A big question I’m pondering over the last few weeks is how to apply machine learning strategies on geospatial data, specifically the kind known as geospatial ‘vector’ data, as opposed to ‘raster’ data. Usually, geospatial vector data is just data tables, including some kind of serialization of the geometry. There are many possible solutions for feeding GIS data to a neural net, including materializing the data as raster images, but the current direction my thinking is taking me is one involving a distance graph of neighbouring geospatial objects.

Many tasks I’m currently considering involve delving up contextual information from the physical surroundings. Say a lamp post is misplaced in a data set, having been placed in a body of water, or in the middle of the road or some similar situation. Rather than stating the propositional logic “A lamp post should not be in water or in the middle of the road”, perhaps we can let a neural net figure out what’s right and wrong from the available data of surrounding geospatial objects. There is a lot of it out there, say, OpenStreetMap for example.

To this end, I started thinking about geospatial objects and their relations as a graph - a graph of distances and angles: polar coordinates. A graph containing all geospatial objects and their interrelated positionings could then be fed to a neural net and either be instructed to pick out the outliers or be trained to recognize the faulty stuff.

In learning from the ‘spatial graph’, there are several roads interesting to investigate. Today I look at the DNC (differentiable neural computer).

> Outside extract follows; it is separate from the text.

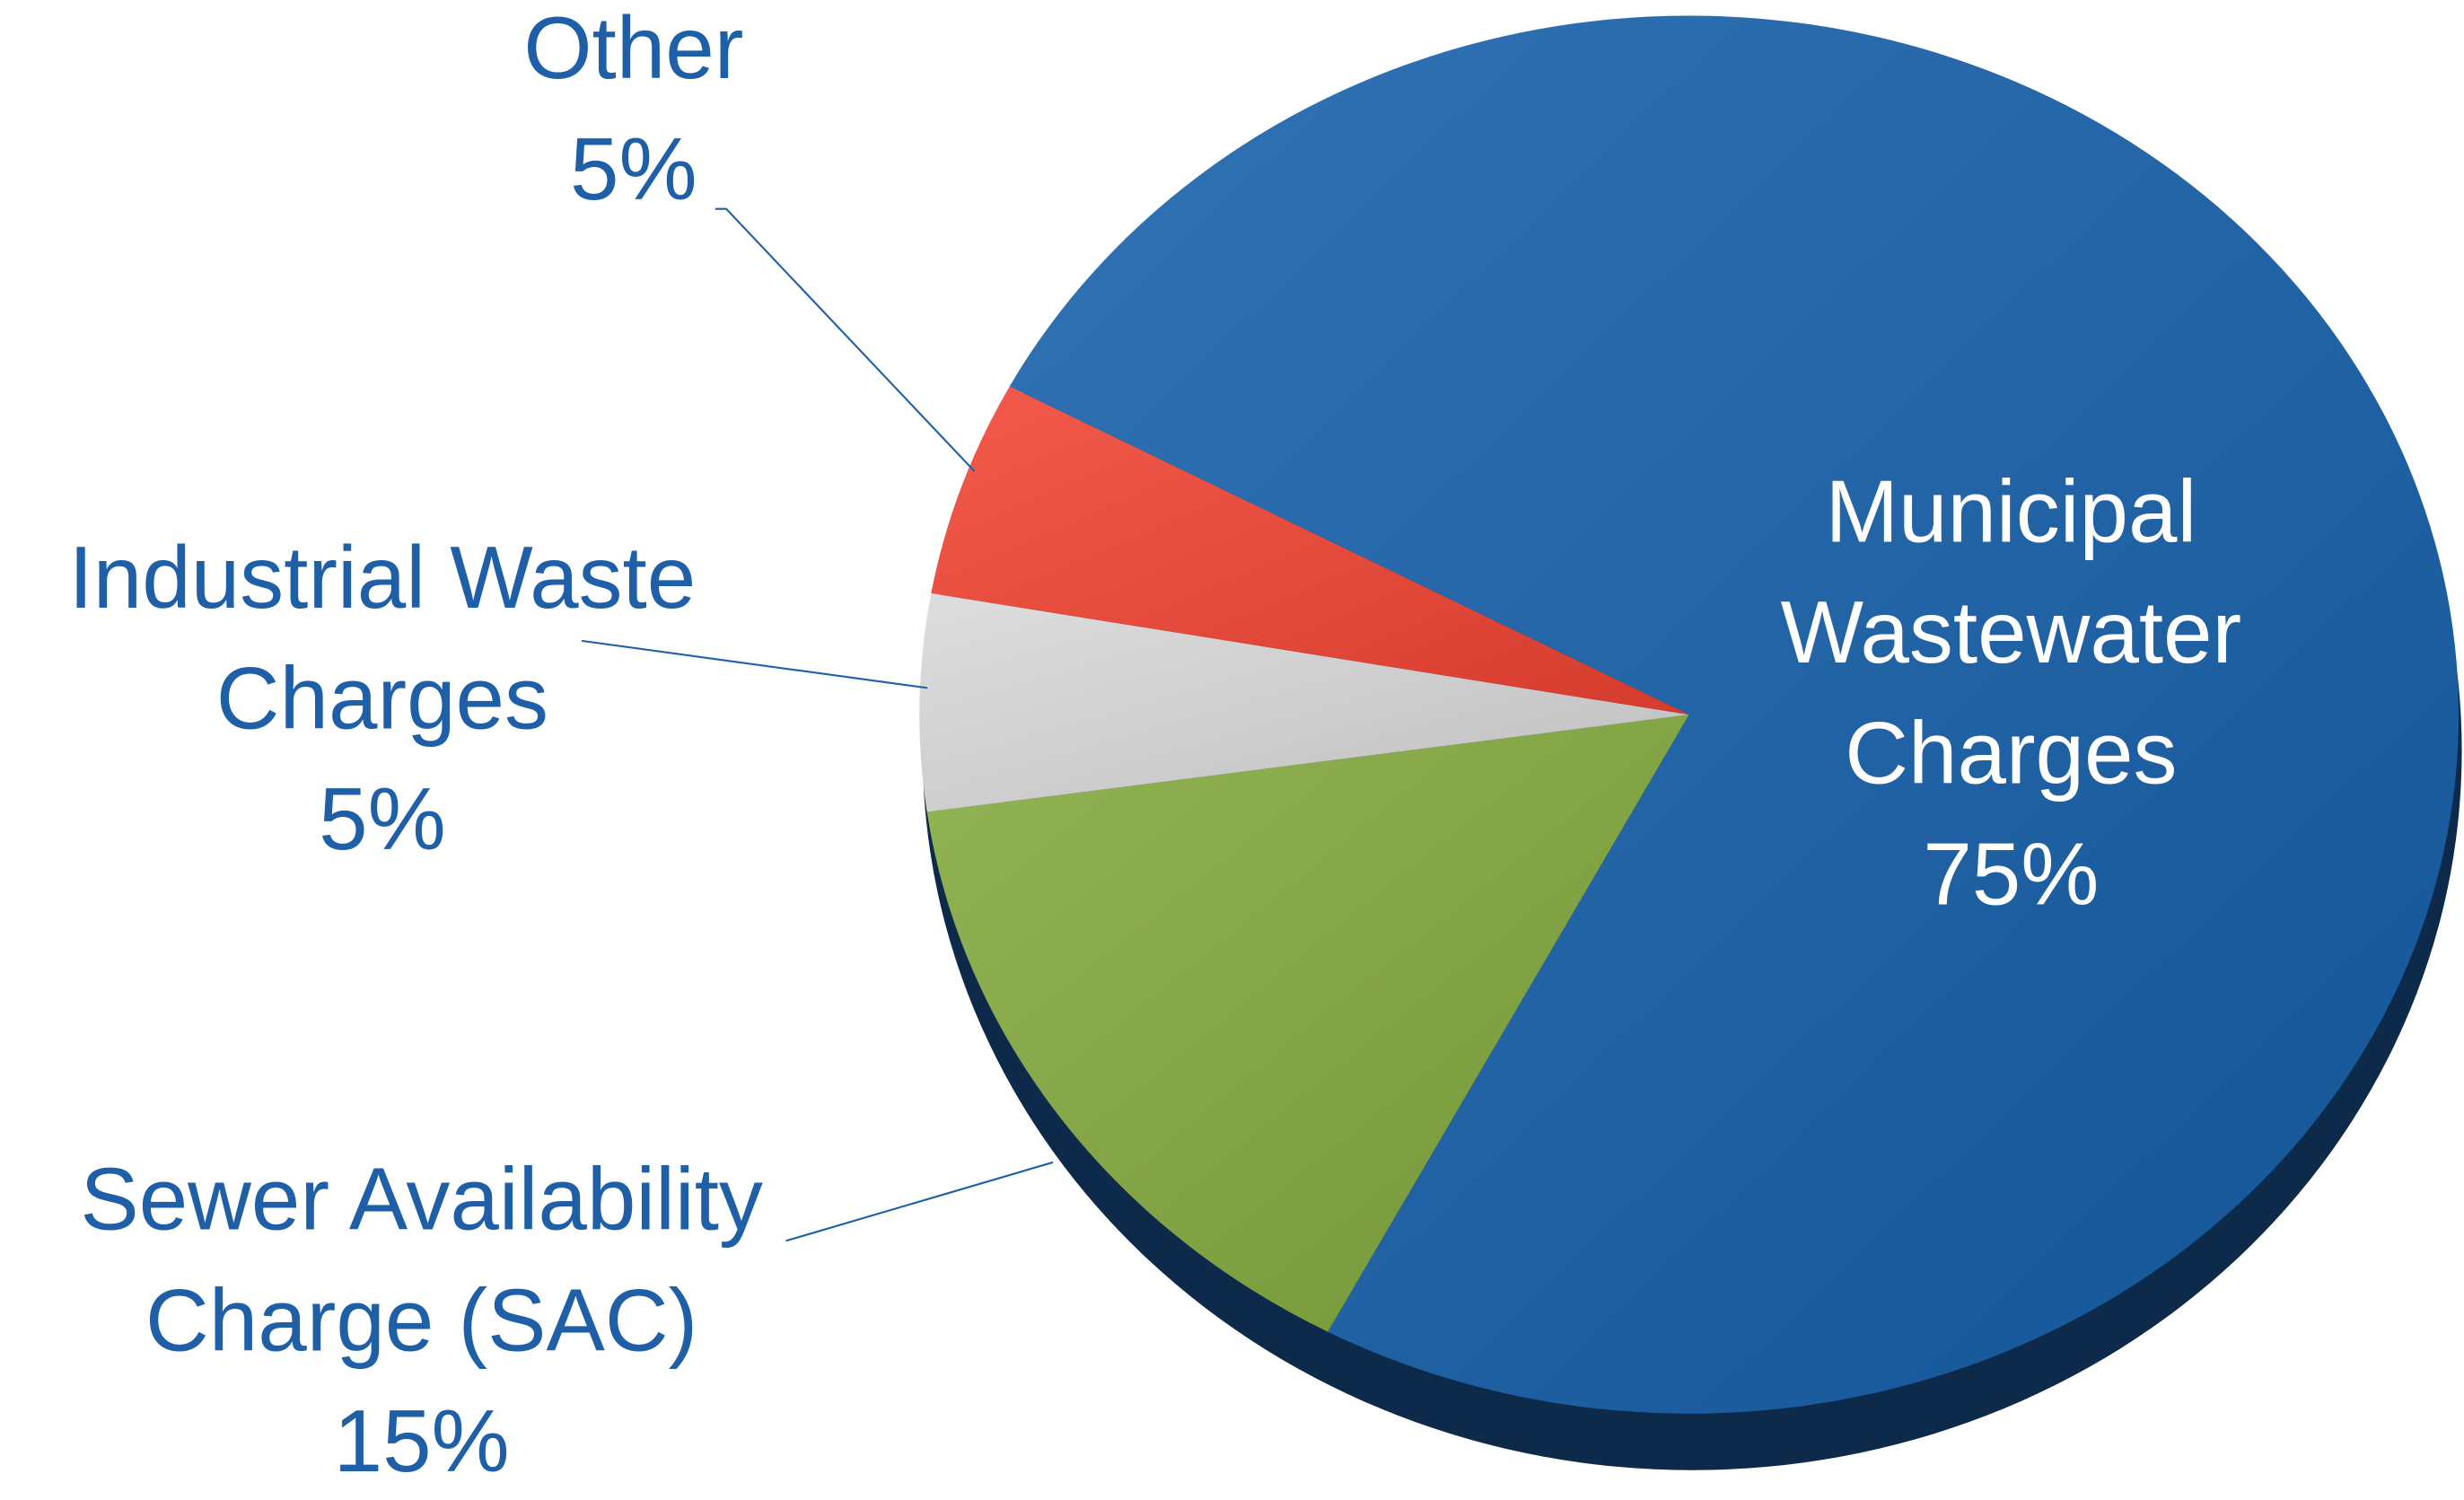 The height and width of the screenshot is (1500, 2464). What do you see at coordinates (383, 578) in the screenshot?
I see `slice-label: Industrial Waste` at bounding box center [383, 578].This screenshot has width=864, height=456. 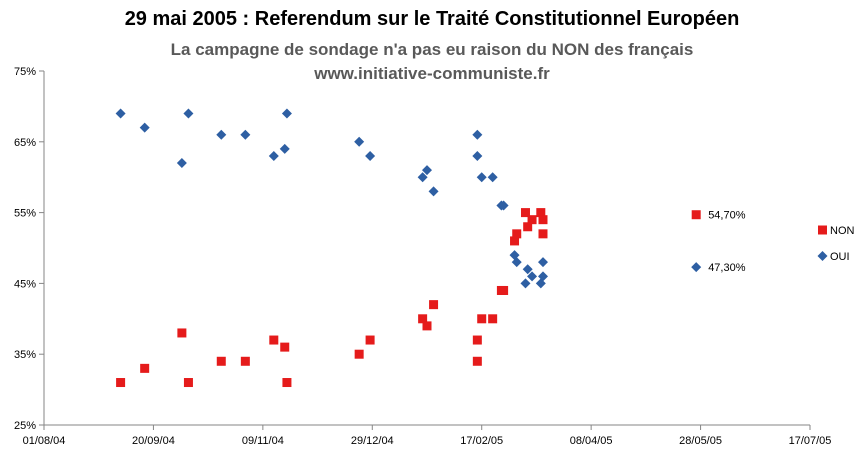 I want to click on y-tick-label: 55%, so click(x=25, y=214).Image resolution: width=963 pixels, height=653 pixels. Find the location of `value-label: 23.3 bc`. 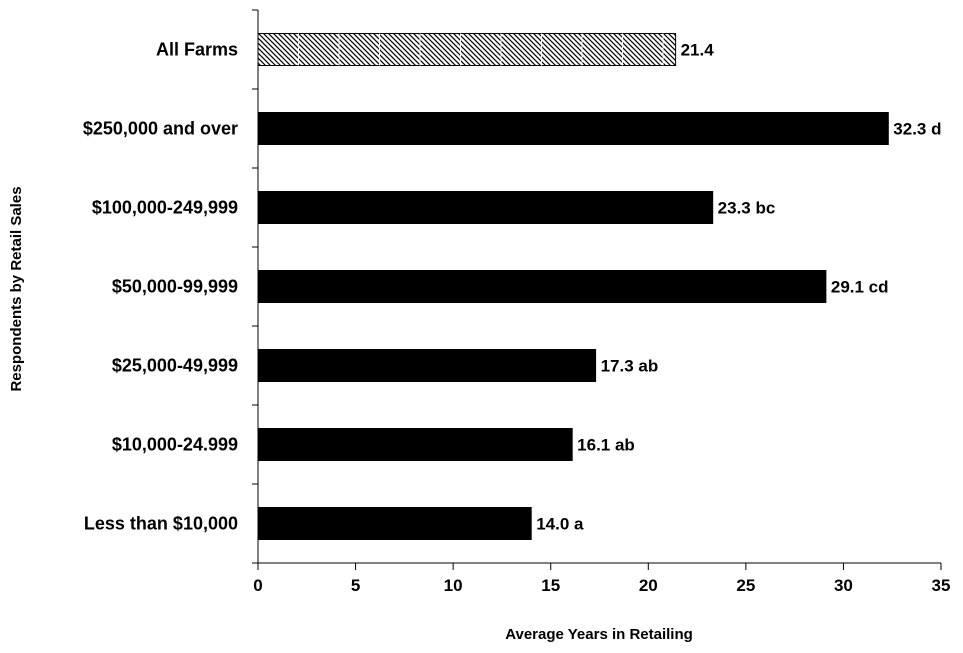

The Differentiable Neural Computer

Following the publishing of the Nature article, we investigate the code behind it, found on the dnc GitHub repo. And use the information on their blog.

Questions:

What is the significance of the ‘train.py’ output?
The ‘train’ program uses 10 randomly generated sequences. How and where are these sequences injected in the code?
How can we make the model ingest data other than the training example?
How can we feed it an RDF graph?

Discussion

I discussed these questions with a group of fellow researchers at the Vrije Universiteit and we concluded that the DNC model is probably not a good fit for training on large sets of geospatial graphs due to the limitations on available hardware resources. It would probably require a machine beyond the reach of my financial resources. That is why I will be looking into rdf2vec instead for handling large graphs next.